* _WORK ORDER_: Take the data below and copy exactly the lines starting at the one with "Click the Undo" and finishing at the one with "The image size is (1390, 868).", both included.

* _Dataset entries_:
= Beginning of Section =

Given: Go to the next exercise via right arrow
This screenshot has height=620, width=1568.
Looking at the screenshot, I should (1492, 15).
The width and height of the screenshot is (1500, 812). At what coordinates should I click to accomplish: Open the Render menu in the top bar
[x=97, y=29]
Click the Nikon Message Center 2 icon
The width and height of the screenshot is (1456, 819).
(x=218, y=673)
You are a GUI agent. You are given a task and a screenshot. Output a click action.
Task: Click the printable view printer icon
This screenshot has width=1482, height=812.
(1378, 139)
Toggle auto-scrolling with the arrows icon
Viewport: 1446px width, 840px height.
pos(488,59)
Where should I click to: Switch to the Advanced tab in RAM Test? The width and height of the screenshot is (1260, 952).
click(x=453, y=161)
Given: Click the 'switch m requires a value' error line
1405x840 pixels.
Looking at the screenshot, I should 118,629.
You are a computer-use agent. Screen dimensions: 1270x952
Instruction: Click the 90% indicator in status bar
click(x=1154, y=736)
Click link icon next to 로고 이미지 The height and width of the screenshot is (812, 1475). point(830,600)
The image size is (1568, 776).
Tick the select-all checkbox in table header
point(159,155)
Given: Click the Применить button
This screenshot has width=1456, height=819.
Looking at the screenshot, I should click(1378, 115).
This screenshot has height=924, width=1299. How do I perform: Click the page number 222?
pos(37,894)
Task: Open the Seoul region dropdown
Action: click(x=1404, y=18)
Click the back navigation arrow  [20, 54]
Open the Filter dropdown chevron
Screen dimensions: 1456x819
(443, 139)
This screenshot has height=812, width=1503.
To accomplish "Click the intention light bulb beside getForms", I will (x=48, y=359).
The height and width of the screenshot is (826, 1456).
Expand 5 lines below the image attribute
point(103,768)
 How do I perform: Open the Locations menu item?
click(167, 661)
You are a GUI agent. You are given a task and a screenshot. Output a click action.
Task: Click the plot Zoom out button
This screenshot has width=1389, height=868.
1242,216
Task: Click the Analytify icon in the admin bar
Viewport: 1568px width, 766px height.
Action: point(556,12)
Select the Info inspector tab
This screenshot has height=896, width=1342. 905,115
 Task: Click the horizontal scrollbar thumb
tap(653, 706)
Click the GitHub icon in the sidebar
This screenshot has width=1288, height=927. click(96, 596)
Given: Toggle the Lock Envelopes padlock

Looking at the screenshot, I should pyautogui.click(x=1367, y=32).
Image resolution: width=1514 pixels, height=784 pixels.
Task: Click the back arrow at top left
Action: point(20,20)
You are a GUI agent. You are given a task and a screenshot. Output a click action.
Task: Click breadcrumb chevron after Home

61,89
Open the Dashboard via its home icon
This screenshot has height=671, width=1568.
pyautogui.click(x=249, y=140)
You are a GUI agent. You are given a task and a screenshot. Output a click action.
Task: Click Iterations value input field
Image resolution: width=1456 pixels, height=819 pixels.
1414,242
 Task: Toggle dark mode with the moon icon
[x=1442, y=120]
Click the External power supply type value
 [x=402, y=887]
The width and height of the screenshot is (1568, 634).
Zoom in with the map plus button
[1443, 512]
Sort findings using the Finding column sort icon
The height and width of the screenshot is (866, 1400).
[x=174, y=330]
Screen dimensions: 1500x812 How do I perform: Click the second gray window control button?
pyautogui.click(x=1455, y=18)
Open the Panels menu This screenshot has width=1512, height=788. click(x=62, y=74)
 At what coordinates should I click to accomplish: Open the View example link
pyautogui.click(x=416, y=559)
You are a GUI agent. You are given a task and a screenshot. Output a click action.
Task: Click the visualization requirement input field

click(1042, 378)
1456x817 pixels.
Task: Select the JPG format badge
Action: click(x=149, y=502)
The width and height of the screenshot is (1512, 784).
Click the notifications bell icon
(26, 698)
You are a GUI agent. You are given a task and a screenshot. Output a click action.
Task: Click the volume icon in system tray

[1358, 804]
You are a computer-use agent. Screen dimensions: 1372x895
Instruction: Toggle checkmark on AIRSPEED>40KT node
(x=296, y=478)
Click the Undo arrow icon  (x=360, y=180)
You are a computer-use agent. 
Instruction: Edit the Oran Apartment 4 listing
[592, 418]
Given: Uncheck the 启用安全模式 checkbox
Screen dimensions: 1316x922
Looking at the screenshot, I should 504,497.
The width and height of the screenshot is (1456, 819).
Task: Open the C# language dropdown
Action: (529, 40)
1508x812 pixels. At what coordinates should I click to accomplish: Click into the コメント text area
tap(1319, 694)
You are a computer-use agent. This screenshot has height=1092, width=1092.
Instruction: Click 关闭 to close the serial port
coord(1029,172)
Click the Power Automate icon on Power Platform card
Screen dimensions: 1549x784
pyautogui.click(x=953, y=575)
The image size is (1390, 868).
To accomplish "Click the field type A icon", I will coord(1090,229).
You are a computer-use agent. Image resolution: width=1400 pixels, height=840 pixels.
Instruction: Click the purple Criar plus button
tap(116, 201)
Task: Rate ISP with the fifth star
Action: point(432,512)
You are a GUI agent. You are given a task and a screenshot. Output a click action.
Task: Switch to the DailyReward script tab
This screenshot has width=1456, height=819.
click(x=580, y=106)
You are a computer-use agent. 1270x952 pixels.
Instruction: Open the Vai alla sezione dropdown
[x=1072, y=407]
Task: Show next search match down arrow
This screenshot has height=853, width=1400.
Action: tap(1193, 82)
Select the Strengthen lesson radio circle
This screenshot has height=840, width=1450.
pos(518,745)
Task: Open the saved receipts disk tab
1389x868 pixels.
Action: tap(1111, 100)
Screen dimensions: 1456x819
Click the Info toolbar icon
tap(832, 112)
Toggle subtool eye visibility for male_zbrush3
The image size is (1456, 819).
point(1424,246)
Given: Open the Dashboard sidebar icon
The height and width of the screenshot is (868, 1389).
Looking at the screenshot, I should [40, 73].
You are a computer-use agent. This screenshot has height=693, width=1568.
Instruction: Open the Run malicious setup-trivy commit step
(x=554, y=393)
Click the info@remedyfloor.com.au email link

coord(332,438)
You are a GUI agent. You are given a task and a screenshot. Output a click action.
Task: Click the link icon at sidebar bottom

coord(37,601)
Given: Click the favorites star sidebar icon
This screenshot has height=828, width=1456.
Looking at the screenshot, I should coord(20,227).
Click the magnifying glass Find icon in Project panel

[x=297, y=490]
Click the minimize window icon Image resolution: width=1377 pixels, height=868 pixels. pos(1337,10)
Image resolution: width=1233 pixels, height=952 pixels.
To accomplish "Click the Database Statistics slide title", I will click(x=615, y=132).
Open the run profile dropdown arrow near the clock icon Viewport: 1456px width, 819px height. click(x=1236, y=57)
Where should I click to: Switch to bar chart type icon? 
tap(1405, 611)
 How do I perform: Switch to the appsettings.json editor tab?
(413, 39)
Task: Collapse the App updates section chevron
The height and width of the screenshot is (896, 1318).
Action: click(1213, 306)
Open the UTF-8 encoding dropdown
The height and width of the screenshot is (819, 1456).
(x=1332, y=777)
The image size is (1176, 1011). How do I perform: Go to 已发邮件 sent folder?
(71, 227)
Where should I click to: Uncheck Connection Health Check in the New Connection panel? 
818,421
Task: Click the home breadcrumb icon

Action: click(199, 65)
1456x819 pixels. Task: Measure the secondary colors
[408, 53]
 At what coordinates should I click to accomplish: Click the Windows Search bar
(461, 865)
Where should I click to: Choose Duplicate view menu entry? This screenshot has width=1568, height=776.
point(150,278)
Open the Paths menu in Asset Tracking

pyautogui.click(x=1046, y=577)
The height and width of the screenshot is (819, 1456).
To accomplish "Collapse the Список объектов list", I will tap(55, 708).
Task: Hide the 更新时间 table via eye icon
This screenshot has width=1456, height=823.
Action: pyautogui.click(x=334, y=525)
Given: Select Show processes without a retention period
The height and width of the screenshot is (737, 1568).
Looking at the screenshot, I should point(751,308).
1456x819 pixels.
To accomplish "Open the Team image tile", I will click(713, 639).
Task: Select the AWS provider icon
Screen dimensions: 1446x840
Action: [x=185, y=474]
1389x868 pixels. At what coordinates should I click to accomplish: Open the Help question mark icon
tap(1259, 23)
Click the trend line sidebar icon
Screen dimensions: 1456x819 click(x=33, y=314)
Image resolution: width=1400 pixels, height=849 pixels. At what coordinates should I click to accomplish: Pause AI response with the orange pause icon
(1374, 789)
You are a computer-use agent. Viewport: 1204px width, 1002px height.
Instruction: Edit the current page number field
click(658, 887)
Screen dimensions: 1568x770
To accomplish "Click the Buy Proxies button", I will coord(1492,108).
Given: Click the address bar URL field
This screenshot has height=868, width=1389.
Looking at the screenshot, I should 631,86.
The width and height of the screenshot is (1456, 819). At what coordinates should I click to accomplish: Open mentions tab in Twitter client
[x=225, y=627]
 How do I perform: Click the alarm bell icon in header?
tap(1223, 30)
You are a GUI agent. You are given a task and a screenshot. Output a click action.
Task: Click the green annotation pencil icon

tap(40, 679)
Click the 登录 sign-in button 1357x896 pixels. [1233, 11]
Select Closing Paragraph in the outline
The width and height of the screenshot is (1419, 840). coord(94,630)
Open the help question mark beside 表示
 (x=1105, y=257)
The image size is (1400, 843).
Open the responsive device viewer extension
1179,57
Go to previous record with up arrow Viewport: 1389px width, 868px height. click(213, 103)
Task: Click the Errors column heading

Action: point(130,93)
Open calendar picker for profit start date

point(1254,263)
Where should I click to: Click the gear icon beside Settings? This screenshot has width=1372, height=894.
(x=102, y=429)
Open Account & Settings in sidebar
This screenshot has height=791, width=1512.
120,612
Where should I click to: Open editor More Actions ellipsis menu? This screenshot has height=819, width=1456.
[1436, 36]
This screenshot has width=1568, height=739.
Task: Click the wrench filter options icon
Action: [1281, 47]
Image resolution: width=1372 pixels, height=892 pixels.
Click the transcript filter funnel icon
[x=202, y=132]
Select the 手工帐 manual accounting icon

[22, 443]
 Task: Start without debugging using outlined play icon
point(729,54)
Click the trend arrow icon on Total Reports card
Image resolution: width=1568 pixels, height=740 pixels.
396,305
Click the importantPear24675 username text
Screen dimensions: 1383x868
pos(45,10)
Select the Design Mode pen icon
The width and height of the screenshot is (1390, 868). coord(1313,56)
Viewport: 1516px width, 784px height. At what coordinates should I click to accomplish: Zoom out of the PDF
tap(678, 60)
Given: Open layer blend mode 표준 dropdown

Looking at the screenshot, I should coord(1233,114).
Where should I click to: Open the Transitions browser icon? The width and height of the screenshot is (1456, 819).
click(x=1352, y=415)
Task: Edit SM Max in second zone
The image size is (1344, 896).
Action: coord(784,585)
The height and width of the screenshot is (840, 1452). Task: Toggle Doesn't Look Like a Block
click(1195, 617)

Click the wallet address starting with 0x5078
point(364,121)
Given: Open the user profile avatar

= End of Section =

* _RESPONSE TO THIS EXERCISE_:
Click the Undo arrow icon  (x=360, y=180)
You are a computer-use agent. 
Instruction: Edit the Oran Apartment 4 listing
[592, 418]
Given: Uncheck the 启用安全模式 checkbox
Screen dimensions: 1316x922
Looking at the screenshot, I should 504,497.
The width and height of the screenshot is (1456, 819).
Task: Open the C# language dropdown
Action: (529, 40)
1508x812 pixels. At what coordinates should I click to accomplish: Click into the コメント text area
tap(1319, 694)
You are a computer-use agent. This screenshot has height=1092, width=1092.
Instruction: Click 关闭 to close the serial port
coord(1029,172)
Click the Power Automate icon on Power Platform card
Screen dimensions: 1549x784
pyautogui.click(x=953, y=575)
The image size is (1390, 868).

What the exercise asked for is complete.